:: Your instructions ::
Retype every entry exactly, down to the last character.

:: Available data ::
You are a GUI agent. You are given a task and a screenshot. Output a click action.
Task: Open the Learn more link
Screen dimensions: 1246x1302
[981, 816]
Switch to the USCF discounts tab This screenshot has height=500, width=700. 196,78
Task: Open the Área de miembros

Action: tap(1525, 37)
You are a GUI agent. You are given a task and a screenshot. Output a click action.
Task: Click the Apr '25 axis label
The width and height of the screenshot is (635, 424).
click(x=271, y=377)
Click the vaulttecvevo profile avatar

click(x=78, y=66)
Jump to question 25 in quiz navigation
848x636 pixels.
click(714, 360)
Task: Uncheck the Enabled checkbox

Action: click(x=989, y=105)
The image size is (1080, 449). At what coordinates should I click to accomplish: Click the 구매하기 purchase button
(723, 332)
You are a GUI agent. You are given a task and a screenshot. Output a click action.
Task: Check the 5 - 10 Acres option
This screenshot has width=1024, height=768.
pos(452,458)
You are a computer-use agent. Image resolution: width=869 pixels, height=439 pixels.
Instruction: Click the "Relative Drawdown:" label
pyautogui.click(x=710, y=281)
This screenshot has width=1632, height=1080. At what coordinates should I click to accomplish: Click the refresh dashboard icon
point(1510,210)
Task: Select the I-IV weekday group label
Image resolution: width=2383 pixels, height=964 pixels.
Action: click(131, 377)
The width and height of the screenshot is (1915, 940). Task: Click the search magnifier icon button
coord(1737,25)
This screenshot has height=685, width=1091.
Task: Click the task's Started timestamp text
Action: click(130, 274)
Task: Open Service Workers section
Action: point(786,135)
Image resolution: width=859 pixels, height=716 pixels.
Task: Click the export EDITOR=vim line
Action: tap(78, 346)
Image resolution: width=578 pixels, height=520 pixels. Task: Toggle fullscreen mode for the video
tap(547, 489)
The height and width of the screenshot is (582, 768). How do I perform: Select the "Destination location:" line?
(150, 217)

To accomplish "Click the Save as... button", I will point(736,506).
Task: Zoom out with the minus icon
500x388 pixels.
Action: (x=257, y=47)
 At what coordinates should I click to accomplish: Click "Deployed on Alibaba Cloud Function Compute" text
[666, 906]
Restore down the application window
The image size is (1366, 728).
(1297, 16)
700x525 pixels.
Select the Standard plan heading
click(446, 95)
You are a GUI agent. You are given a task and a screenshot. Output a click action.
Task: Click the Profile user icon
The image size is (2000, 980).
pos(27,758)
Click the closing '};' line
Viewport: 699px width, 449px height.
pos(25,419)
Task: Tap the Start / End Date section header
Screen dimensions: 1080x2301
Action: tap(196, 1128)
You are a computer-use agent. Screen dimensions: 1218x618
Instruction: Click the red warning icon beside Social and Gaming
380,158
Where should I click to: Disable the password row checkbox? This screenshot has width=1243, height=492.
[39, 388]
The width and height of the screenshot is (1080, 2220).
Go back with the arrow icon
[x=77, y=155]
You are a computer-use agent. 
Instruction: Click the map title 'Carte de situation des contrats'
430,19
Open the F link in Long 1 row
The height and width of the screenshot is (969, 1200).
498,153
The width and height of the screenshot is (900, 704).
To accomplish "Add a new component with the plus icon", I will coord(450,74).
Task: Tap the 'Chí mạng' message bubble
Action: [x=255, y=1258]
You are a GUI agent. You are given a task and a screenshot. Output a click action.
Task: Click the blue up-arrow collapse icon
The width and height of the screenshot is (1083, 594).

:: Solution for this task ::
You are a GUI agent. You are given a task and a screenshot. Output a click action.
Task: Open the Learn more link
Screen dimensions: 1246x1302
[981, 816]
Switch to the USCF discounts tab This screenshot has height=500, width=700. 196,78
Task: Open the Área de miembros

Action: tap(1525, 37)
You are a GUI agent. You are given a task and a screenshot. Output a click action.
Task: Click the Apr '25 axis label
The width and height of the screenshot is (635, 424).
click(x=271, y=377)
Click the vaulttecvevo profile avatar

click(x=78, y=66)
Jump to question 25 in quiz navigation
848x636 pixels.
click(714, 360)
Task: Uncheck the Enabled checkbox

Action: click(x=989, y=105)
The image size is (1080, 449). At what coordinates should I click to accomplish: Click the 구매하기 purchase button
(723, 332)
You are a GUI agent. You are given a task and a screenshot. Output a click action.
Task: Check the 5 - 10 Acres option
This screenshot has width=1024, height=768.
pos(452,458)
You are a computer-use agent. Image resolution: width=869 pixels, height=439 pixels.
Instruction: Click the "Relative Drawdown:" label
pyautogui.click(x=710, y=281)
This screenshot has width=1632, height=1080. At what coordinates should I click to accomplish: Click the refresh dashboard icon
point(1510,210)
Task: Select the I-IV weekday group label
Image resolution: width=2383 pixels, height=964 pixels.
Action: click(131, 377)
The width and height of the screenshot is (1915, 940). Task: Click the search magnifier icon button
coord(1737,25)
This screenshot has height=685, width=1091.
Task: Click the task's Started timestamp text
Action: click(130, 274)
Task: Open Service Workers section
Action: point(786,135)
Image resolution: width=859 pixels, height=716 pixels.
Task: Click the export EDITOR=vim line
Action: tap(78, 346)
Image resolution: width=578 pixels, height=520 pixels. Task: Toggle fullscreen mode for the video
tap(547, 489)
The height and width of the screenshot is (582, 768). How do I perform: Select the "Destination location:" line?
(150, 217)

To accomplish "Click the Save as... button", I will point(736,506).
Task: Zoom out with the minus icon
500x388 pixels.
Action: (x=257, y=47)
 At what coordinates should I click to accomplish: Click "Deployed on Alibaba Cloud Function Compute" text
[666, 906]
Restore down the application window
The image size is (1366, 728).
(1297, 16)
700x525 pixels.
Select the Standard plan heading
click(446, 95)
You are a GUI agent. You are given a task and a screenshot. Output a click action.
Task: Click the Profile user icon
The image size is (2000, 980).
pos(27,758)
Click the closing '};' line
Viewport: 699px width, 449px height.
pos(25,419)
Task: Tap the Start / End Date section header
Screen dimensions: 1080x2301
Action: tap(196, 1128)
You are a computer-use agent. Screen dimensions: 1218x618
Instruction: Click the red warning icon beside Social and Gaming
380,158
Where should I click to: Disable the password row checkbox? This screenshot has width=1243, height=492.
[39, 388]
The width and height of the screenshot is (1080, 2220).
Go back with the arrow icon
[x=77, y=155]
You are a computer-use agent. 
Instruction: Click the map title 'Carte de situation des contrats'
430,19
Open the F link in Long 1 row
The height and width of the screenshot is (969, 1200).
498,153
The width and height of the screenshot is (900, 704).
To accomplish "Add a new component with the plus icon", I will coord(450,74).
Task: Tap the 'Chí mạng' message bubble
Action: [x=255, y=1258]
You are a GUI agent. You are given a task and a screenshot. Output a click action.
Task: Click the blue up-arrow collapse icon
The width and height of the screenshot is (1083, 594).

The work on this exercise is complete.